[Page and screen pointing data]
* * *

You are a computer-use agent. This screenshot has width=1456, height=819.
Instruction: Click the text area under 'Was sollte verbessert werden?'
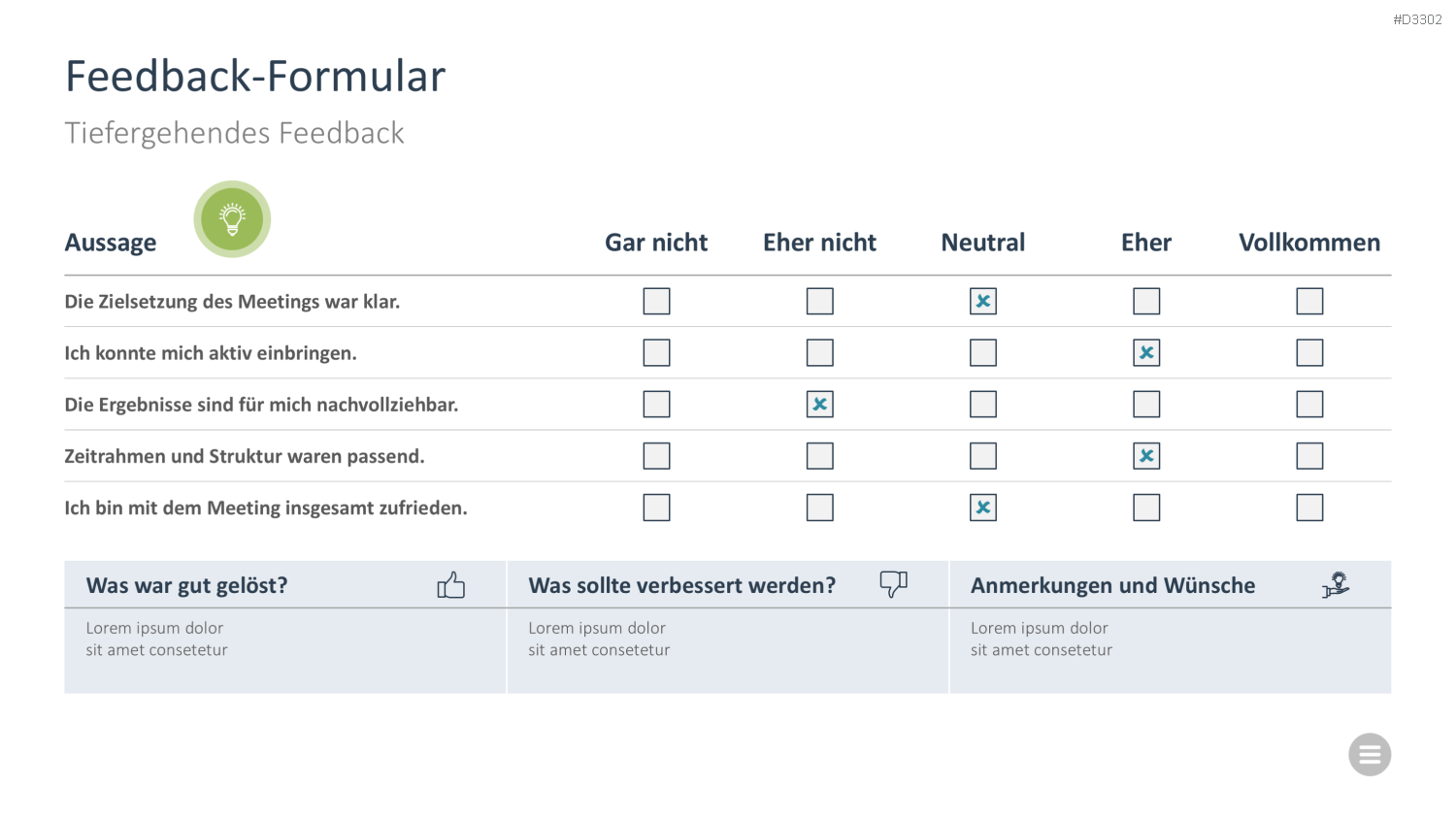(x=727, y=651)
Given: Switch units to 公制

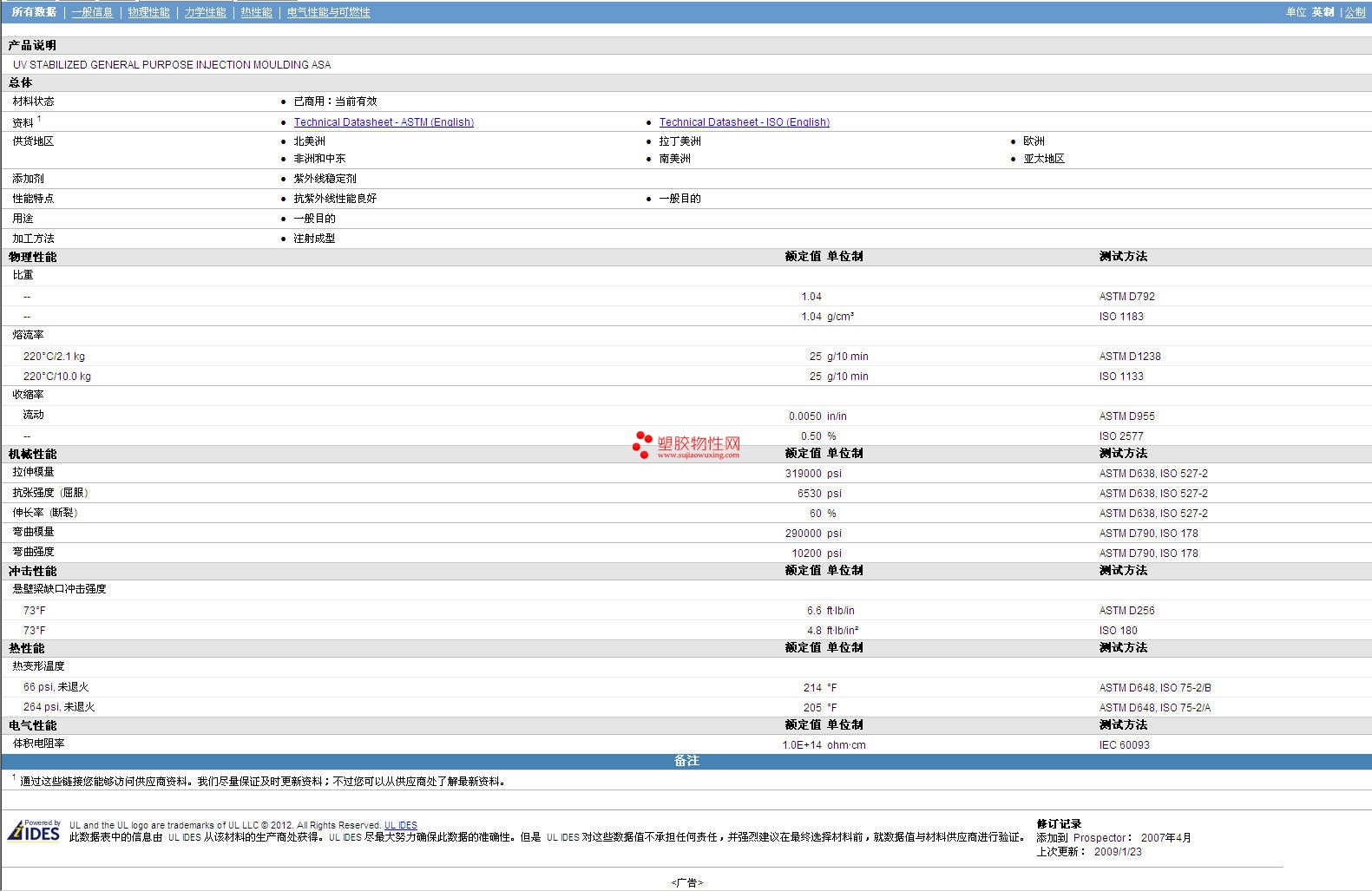Looking at the screenshot, I should 1355,12.
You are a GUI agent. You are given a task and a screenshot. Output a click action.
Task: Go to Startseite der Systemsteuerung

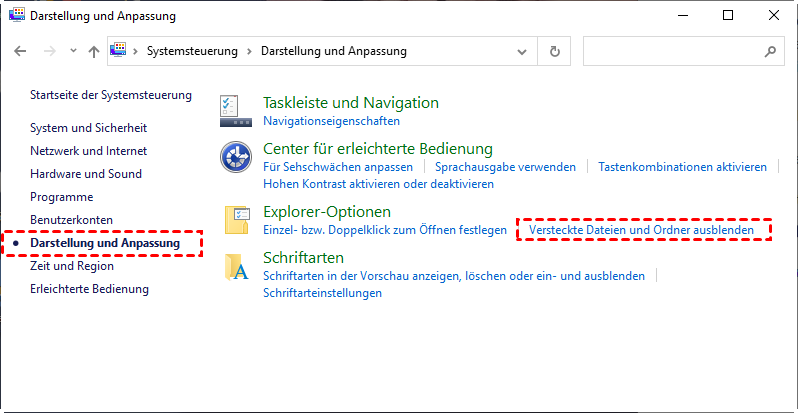coord(110,95)
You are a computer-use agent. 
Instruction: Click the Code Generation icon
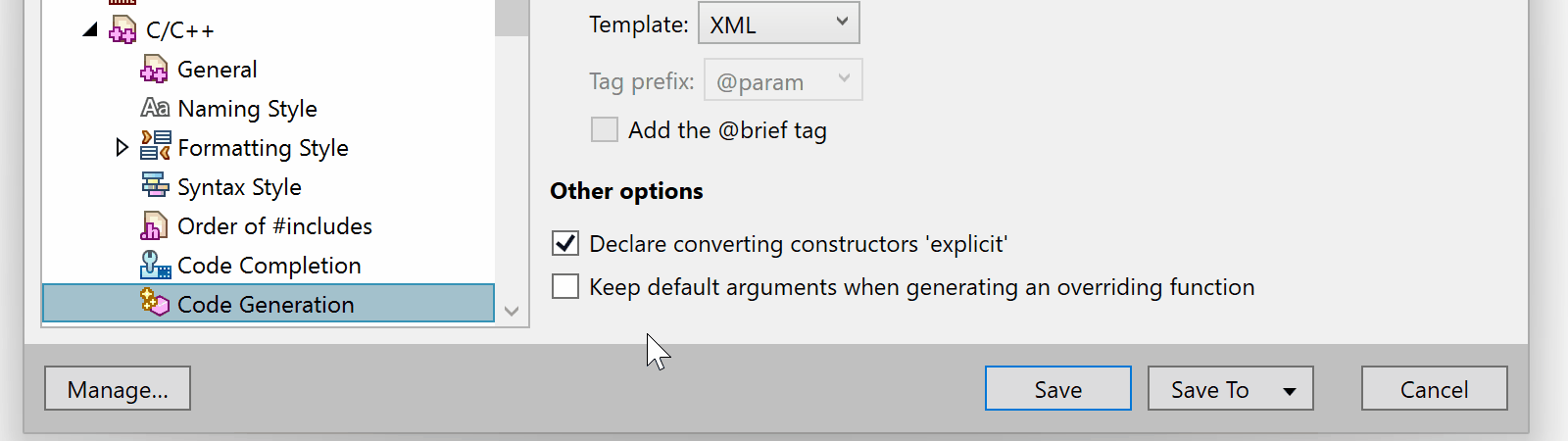click(x=155, y=303)
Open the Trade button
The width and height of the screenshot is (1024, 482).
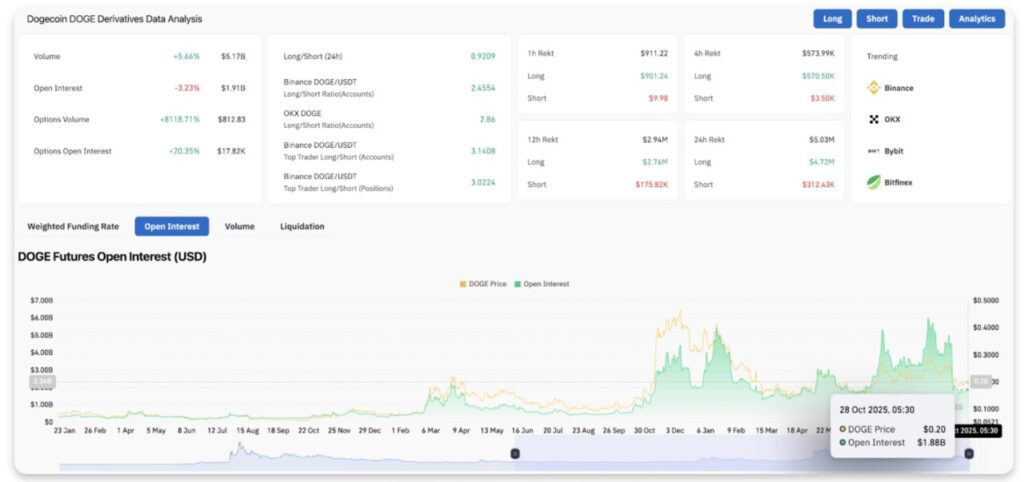point(922,18)
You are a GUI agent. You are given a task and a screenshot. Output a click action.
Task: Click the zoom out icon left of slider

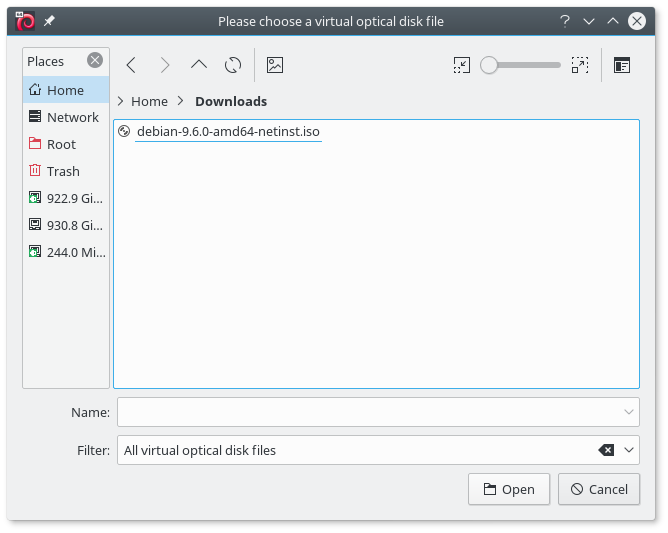[461, 65]
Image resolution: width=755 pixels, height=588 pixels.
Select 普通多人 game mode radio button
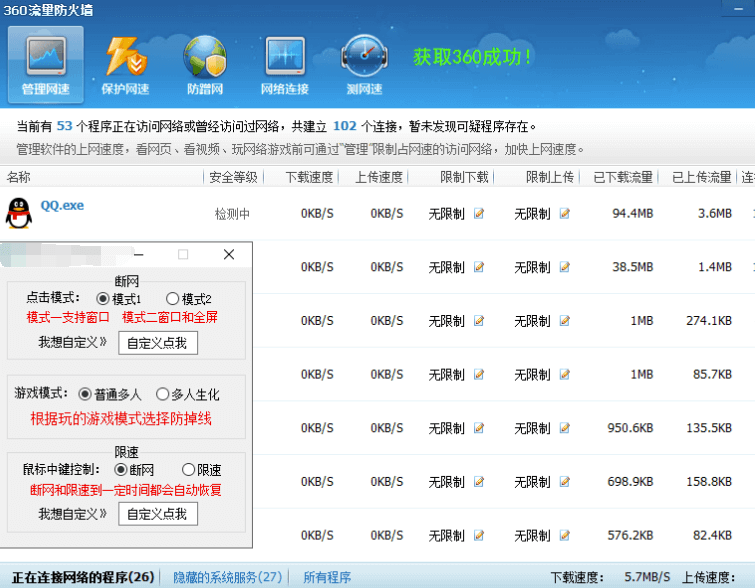click(x=85, y=395)
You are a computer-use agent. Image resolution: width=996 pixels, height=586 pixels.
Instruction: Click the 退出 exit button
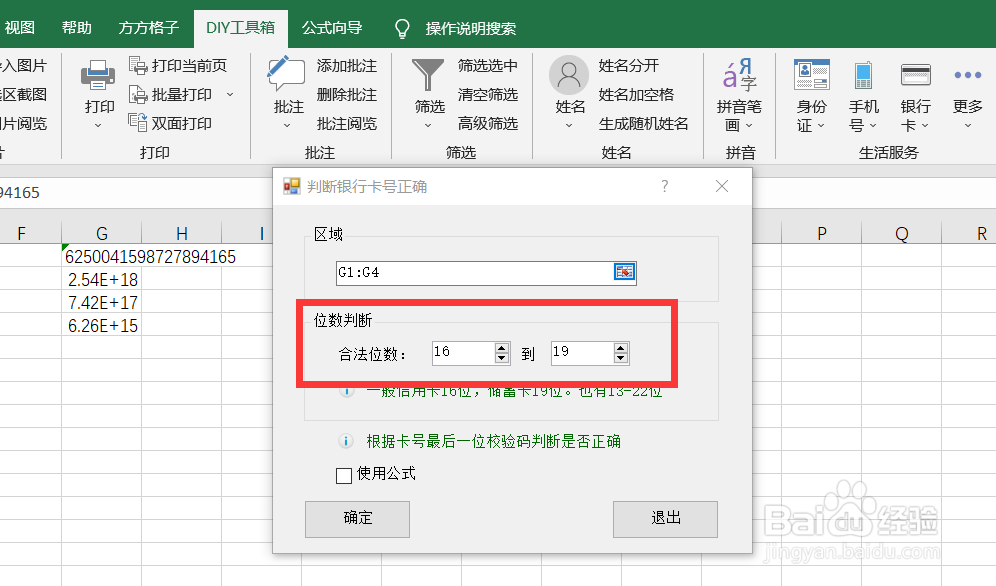[x=665, y=519]
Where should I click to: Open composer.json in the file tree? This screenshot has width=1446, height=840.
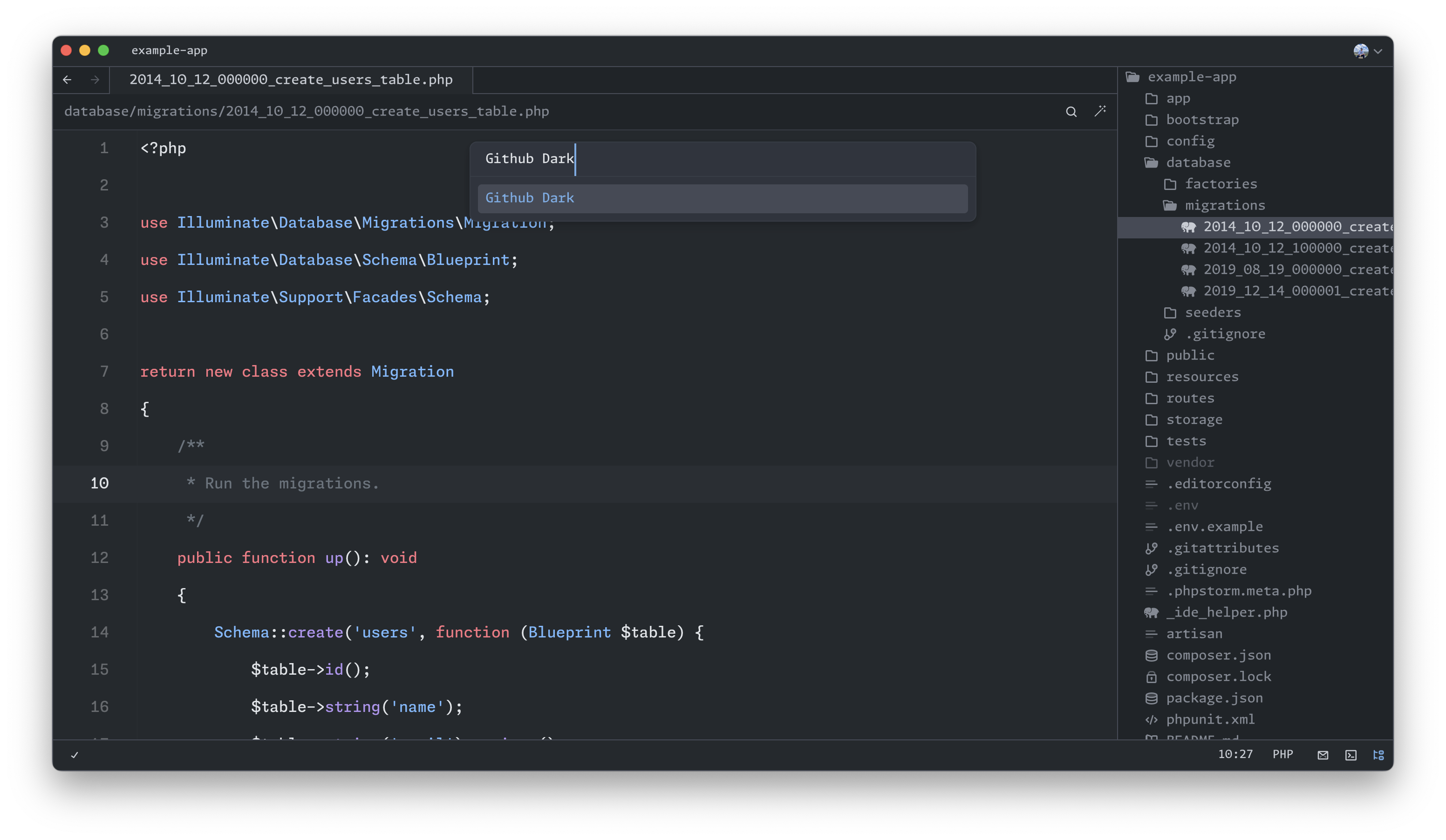(1218, 655)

* * *

→ **WHAT THIS TASK INVOLVES**: Copy out every line of the rows above as it appears, omitting the pictures.

→ **COMPLETED EXERCISE**:
You are a computer-use agent. This screenshot has width=1456, height=819.
Instruction: Click the text area under 'Was sollte verbessert werden?'
(x=727, y=651)
Given: Switch units to 公制

Looking at the screenshot, I should 1355,12.
You are a GUI agent. You are given a task and a screenshot. Output a click action.
Task: Go to Startseite der Systemsteuerung

coord(110,95)
You are a computer-use agent. 
Instruction: Click the Code Generation icon
click(x=155, y=303)
Open the Trade button
The width and height of the screenshot is (1024, 482).
point(922,18)
You are a GUI agent. You are given a task and a screenshot. Output a click action.
Task: Click the zoom out icon left of slider

[461, 65]
Image resolution: width=755 pixels, height=588 pixels.
Select 普通多人 game mode radio button
click(x=85, y=395)
You are a computer-use agent. Image resolution: width=996 pixels, height=586 pixels.
Instruction: Click the 退出 exit button
[x=665, y=519]
Where should I click to: Open composer.json in the file tree? This screenshot has width=1446, height=840.
(1218, 655)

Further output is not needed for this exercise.